Tom Mullooly: Hello, everyone.
Tim: That’s the same, but today we’re going to do something a little different. We have some questions that come in on usually a weekly basis from Investopedia looking for advisors to answer them. We decided to pick out some of the good questions that we got over the last week and answer them for you.
Tom Mullooly: Right. What we’re doing now is we’re really just kicking around the answers. These are not the formal answers that we would post online, but this is just two people talking. If you were here in our office instead of listening on a podcast, this is the immediate response that you would get, not something that’s been picked over and polished up for a letter or a blog post, but really, it’s just two advisors sitting around talking to someone who’s got some basic investing questions.
Tim: Right. Just answering them off the top of our head. Not getting too bogged down in researching the answer and making sure they’re perfect.
Tom Mullooly: Right, right. We’ve got a handful of questions. I think we’ve got five or six, so let’s …
Tim: We’ll dive right in.
Tom Mullooly: … see how far we can get.
Tim: Sure. First question. “Where can I check the most active stocks during pre-market?” It goes on to say, “I recently learned about pre-market trading. Is there a commonly used resource for how to check trading volume during pre-market, and how can this be interpreted as a potential tool for investment strategy?”
Tom Mullooly: Okay. The first thing I would tell you is if you’re going to be really serious about doing a lot of trading, like the person who wrote this question might be, is invest the money. Spend $2,700 a month and get a Bloomberg terminal.
Tim: Right.
Tom Mullooly: You’re going to get all the information you need. Other than that, there are some … You can go to a lot of these free financial websites or you can get a subscription to the Wall Street Journal or MarketWatch, some of these other sites that you’re going to find online. But just be aware that the volume that is posted is usually stale. It’s not always reported. We find the same thing with exchange traded funds, in that the volume that’s reported may not be the actual traded volume that particular day.

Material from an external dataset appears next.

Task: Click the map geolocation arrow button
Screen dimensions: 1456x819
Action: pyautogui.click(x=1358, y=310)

Some of the stuff gets posted late. Some of the stuff doesn’t get posted at all. You have to be a little skeptical of these numbers that you see, especially in pre-market trades. One of the things that I used to caution to clients when they would … When the internet and CNBC really started taking off in the late ’90s, they would talk about how xyz.com, whatever the company was, reported earnings after the market closed, and it’s trading up 15%. I actually had clients that would call me and they’re like, “Can we buy shares of that in the after market?”

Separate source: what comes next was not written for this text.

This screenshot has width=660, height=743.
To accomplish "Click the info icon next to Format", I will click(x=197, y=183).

At the time … I’m not talking about presently, but at the time, a lot of trades that took place in the after market or pre-market were considered matched sales. Think about that. Matched sales. So you want to sell 1,000 shares of XYZ at $71.25. No such thing as a market order. You want to sell your shares at $71.25. There has to be a buyer at that price, and if it doesn’t happen, no match. No sale. I’m not sure if that’s the way things are posted now, but that’s how the Wild West began. Think about if you had someone on the other end who you knew who was interested in buying what you were selling.